**Requirement**
Please return every line in the entries below with the word "agent" in it.

-*-

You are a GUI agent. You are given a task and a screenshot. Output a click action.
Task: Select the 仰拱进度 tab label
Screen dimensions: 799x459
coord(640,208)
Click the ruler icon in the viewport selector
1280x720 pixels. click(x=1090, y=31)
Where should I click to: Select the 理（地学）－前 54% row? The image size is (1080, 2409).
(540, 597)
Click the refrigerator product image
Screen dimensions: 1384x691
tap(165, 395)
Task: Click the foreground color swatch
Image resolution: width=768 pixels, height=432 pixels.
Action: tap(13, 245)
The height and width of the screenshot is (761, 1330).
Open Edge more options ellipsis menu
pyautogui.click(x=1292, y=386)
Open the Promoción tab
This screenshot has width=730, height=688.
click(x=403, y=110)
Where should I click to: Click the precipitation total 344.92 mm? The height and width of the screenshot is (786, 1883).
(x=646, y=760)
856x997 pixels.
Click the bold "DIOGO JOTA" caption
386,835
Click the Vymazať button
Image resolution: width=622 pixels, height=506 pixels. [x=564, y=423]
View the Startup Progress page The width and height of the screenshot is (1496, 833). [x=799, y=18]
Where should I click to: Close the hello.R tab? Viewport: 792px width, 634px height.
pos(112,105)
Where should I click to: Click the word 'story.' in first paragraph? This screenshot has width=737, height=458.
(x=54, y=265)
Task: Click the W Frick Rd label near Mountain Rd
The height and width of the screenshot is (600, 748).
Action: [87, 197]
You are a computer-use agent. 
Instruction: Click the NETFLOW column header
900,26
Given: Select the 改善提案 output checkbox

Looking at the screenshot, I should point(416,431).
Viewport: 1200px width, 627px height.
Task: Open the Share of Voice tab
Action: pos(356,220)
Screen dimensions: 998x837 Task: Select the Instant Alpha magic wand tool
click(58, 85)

-*-

**Answer**
You are a GUI agent. You are given a task and a screenshot. Output a click action.
You are a computer-use agent. 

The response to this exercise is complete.